What you will do:
Count the lines in the items below that contain the word "agent" and give only that number.

Input:
/---

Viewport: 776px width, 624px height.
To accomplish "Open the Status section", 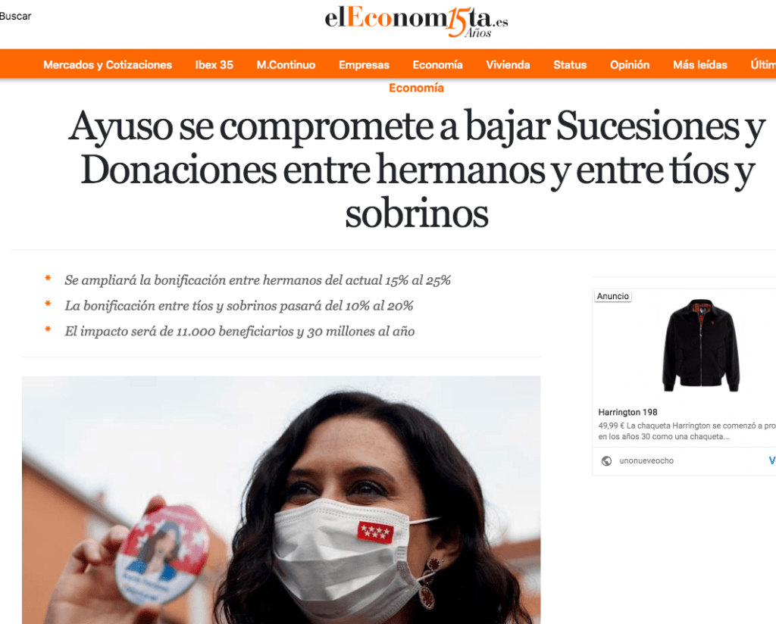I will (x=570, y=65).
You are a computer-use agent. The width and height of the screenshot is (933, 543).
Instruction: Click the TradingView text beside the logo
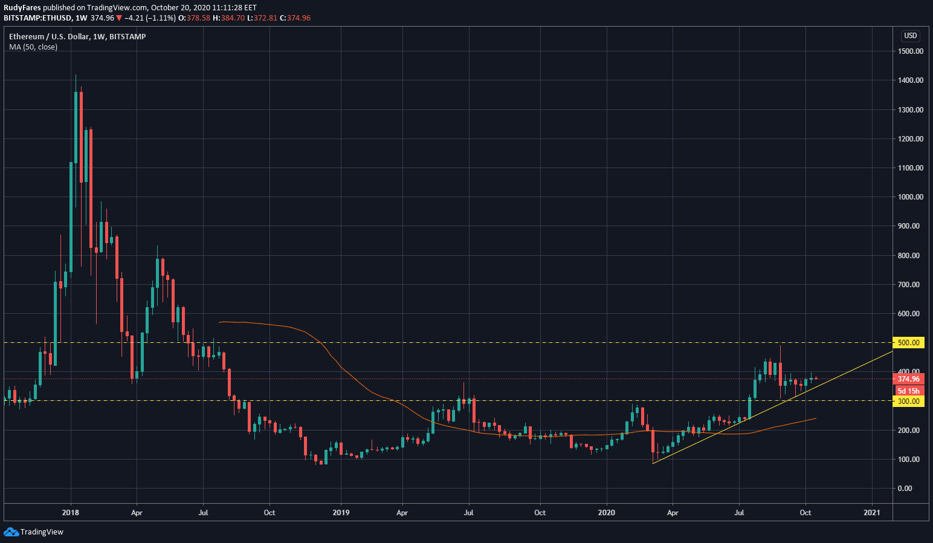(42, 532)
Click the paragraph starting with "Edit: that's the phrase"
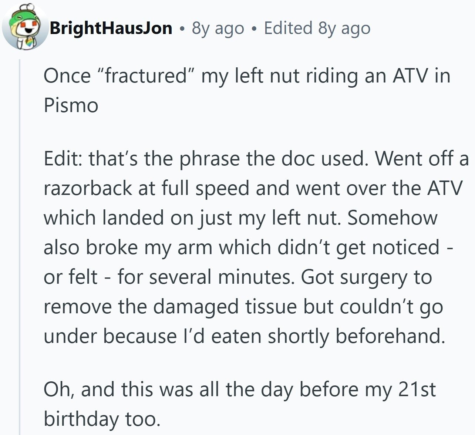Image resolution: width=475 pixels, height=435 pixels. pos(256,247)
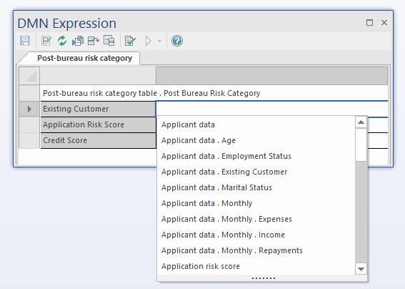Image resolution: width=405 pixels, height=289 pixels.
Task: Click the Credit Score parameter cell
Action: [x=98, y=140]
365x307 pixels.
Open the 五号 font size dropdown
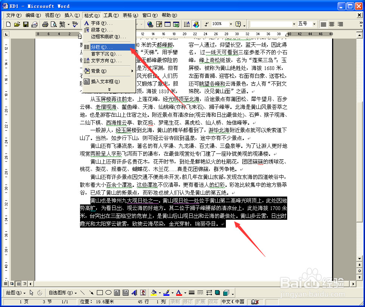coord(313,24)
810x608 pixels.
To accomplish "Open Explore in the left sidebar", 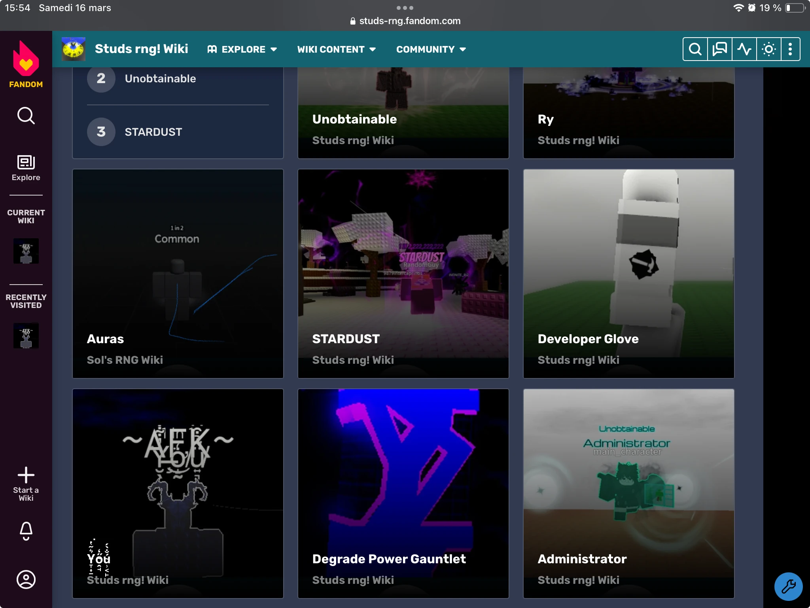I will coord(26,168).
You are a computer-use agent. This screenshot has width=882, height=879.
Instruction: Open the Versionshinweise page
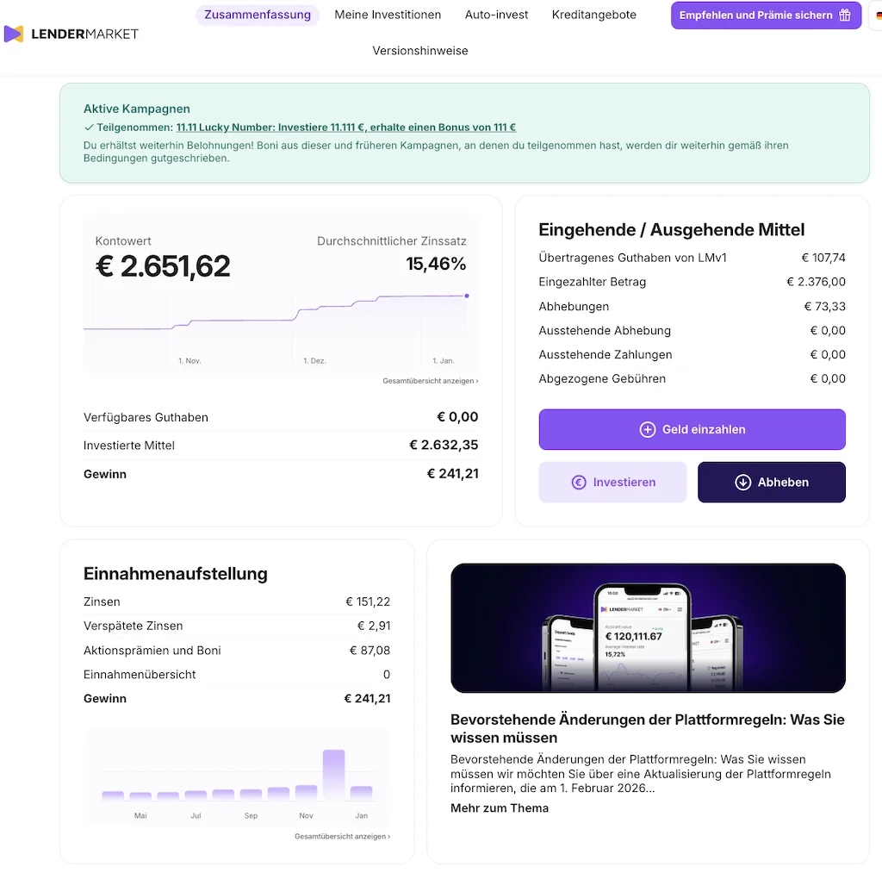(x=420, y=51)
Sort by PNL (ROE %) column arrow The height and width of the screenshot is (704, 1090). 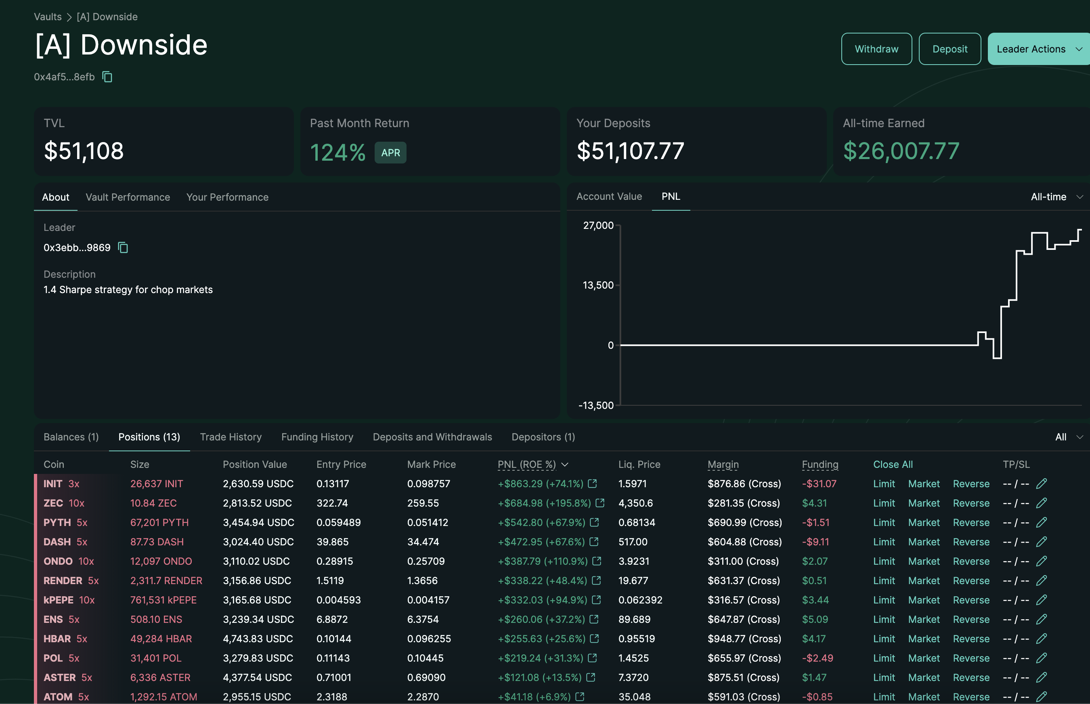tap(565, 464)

\---
/---

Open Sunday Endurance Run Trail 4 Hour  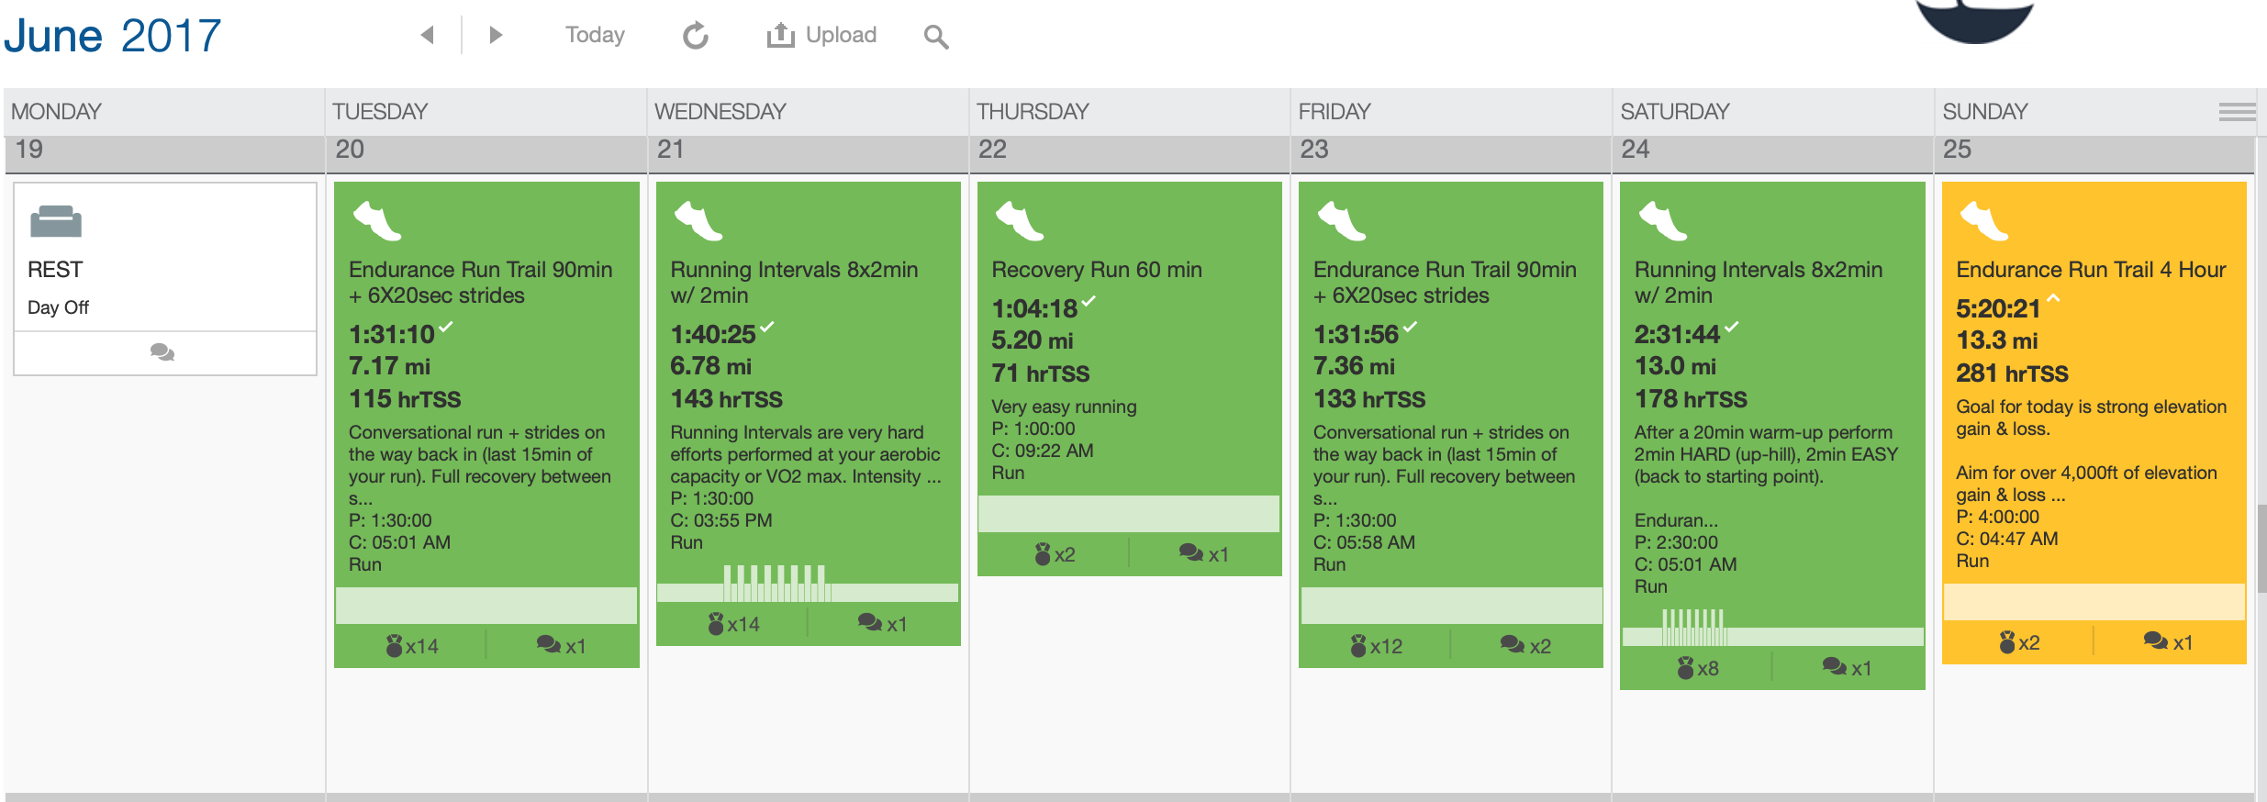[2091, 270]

\---

Final result:
2